Prompt
Please set down only the lines that run from the one containing "Screen dimensions: 942x603" to the end of the listing below, exactly as written.

** Opening Raw data block **

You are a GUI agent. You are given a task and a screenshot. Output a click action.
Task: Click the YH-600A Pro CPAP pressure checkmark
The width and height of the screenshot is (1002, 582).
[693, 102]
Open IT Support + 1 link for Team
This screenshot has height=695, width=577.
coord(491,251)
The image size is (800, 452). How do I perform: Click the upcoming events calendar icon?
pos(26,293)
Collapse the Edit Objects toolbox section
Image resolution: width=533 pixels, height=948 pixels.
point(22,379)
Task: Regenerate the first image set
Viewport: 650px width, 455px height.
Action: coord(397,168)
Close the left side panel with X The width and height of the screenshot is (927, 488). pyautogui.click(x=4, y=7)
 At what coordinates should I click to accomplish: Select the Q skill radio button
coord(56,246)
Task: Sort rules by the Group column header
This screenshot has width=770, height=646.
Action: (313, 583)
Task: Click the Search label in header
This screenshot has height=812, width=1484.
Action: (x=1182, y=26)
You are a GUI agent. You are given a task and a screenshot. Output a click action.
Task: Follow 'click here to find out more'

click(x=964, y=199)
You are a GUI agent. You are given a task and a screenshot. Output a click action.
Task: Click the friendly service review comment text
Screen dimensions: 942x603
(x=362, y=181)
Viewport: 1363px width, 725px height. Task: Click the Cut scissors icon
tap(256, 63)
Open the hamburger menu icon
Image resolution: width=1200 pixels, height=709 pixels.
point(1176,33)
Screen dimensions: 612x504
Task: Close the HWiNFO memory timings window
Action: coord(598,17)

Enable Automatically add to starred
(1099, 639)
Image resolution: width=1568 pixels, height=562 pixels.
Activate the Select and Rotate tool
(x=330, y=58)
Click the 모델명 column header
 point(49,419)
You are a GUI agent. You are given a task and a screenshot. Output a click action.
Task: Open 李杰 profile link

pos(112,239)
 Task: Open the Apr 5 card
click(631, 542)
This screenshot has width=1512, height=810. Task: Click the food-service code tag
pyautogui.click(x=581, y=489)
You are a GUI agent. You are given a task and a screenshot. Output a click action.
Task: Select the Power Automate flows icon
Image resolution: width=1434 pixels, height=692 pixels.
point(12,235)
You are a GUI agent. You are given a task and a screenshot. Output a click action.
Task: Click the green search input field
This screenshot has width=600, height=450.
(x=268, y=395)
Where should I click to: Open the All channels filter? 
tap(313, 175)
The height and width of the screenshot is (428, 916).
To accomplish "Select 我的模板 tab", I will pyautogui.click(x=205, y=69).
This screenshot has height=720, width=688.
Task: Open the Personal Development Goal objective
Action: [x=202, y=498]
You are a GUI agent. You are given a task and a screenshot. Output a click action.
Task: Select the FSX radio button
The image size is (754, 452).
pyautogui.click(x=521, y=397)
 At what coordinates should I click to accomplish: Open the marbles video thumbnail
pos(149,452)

** Closing Raw data block **

Solved problem
Screen dimensions: 942x603
(x=362, y=181)
Viewport: 1363px width, 725px height. Task: Click the Cut scissors icon
tap(256, 63)
Open the hamburger menu icon
Image resolution: width=1200 pixels, height=709 pixels.
point(1176,33)
Screen dimensions: 612x504
Task: Close the HWiNFO memory timings window
Action: coord(598,17)

Enable Automatically add to starred
(1099, 639)
Image resolution: width=1568 pixels, height=562 pixels.
Activate the Select and Rotate tool
(x=330, y=58)
Click the 모델명 column header
 point(49,419)
You are a GUI agent. You are given a task and a screenshot. Output a click action.
Task: Open 李杰 profile link

pos(112,239)
 Task: Open the Apr 5 card
click(631, 542)
This screenshot has width=1512, height=810. Task: Click the food-service code tag
pyautogui.click(x=581, y=489)
You are a GUI agent. You are given a task and a screenshot. Output a click action.
Task: Select the Power Automate flows icon
Image resolution: width=1434 pixels, height=692 pixels.
point(12,235)
You are a GUI agent. You are given a task and a screenshot. Output a click action.
Task: Click the green search input field
This screenshot has width=600, height=450.
(x=268, y=395)
Where should I click to: Open the All channels filter? 
tap(313, 175)
The height and width of the screenshot is (428, 916).
To accomplish "Select 我的模板 tab", I will pyautogui.click(x=205, y=69).
This screenshot has height=720, width=688.
Task: Open the Personal Development Goal objective
Action: [x=202, y=498]
You are a GUI agent. You are given a task and a screenshot. Output a click action.
Task: Select the FSX radio button
The image size is (754, 452).
pyautogui.click(x=521, y=397)
 At what coordinates should I click to accomplish: Open the marbles video thumbnail
pos(149,452)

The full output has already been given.